(WHAT YOU WILL DO): Pull every line with "agent" from the data.

- - -

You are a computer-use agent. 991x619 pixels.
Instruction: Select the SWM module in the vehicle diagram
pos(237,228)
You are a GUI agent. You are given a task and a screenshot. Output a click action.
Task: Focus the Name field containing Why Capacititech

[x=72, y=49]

- - -

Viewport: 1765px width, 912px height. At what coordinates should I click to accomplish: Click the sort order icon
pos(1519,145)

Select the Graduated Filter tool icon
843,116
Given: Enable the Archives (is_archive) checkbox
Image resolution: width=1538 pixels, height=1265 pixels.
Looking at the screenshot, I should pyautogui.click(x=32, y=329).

- - -

(EXERCISE OUTPUT):
You are a computer-use agent. 991x619 pixels.
You are a GUI agent. You are given a task and a screenshot. Output a click action.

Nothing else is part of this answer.